1. Congress has picked the system it prefers. It has chosen to maximize uniformity (and give sentences it thinks are appropriate).
2. The Supreme Court has said judges should give weight to the guidelines, but view them as advisory.
3. The guidelines were enacted after, and to implement, the statutory goals.
4. Nobody agrees with all the guidelines, and most of us think that many (particularly the drug guidelines) are too harsh, but there is no principled basis for not following them in the average case.
5. Any judge can come up with sentencing reasons for any result, unless the judge chooses to exercise self-restraint or is (excuse me Second Circuit), restrained by the appellate courts.
Can I buy Judge Kopf a beer? I don't practice in his district.
Posted by: A prosecutor | Feb 4, 2005 12:21:04 PM
Good going Judge Kopf! Turning next to those judges who officially disregard the advisory or mandatory guideline, they forget that those guidelines have increased the base level therefore indirectly /directly already affect their decision making. If the court is gonna make a decision on sentencing the "old fashion way", then they need to do it from a "tabula raza" sense approach. Que no?

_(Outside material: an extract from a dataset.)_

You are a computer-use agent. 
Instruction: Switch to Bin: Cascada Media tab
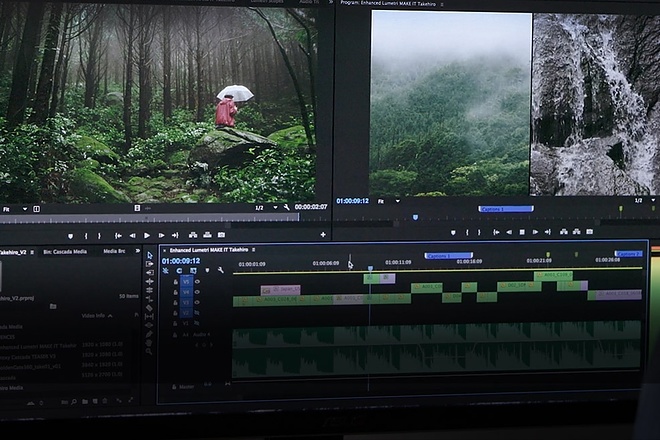point(65,252)
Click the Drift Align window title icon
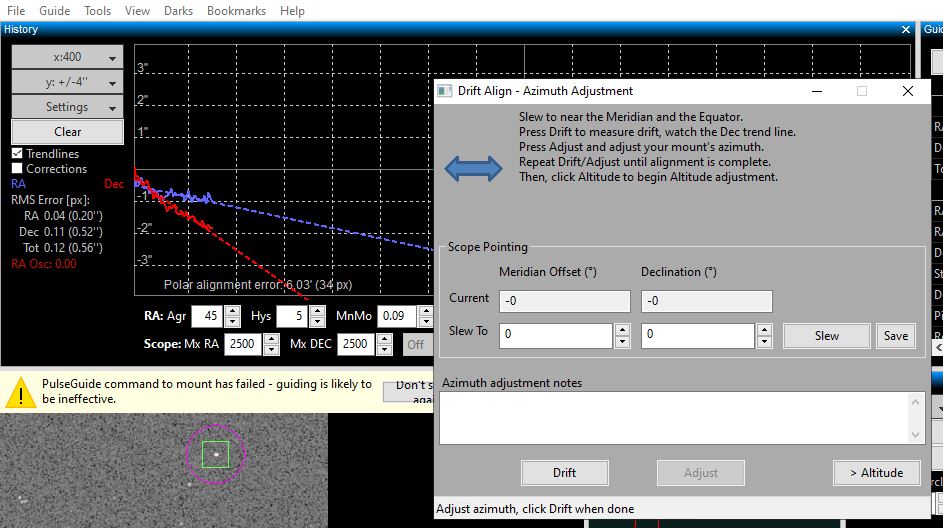This screenshot has height=528, width=943. coord(446,91)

Posted by: pax | Feb 4, 2005 12:48:26 PM
I don't recall ever having read a decision in such a down to earth non-technical style.
But I think the Judge is wrong on the resitution issue.
The defendant committed a fraud, and the MVRA requires that a defendant make complete restitution for a fraudulent act, regardless of whether the victims feel satisfied with some substantial amount of money that is less than the total amount of money of which they were defrauded.
The mandatory restitution statute is very specific about requiring complete restitution.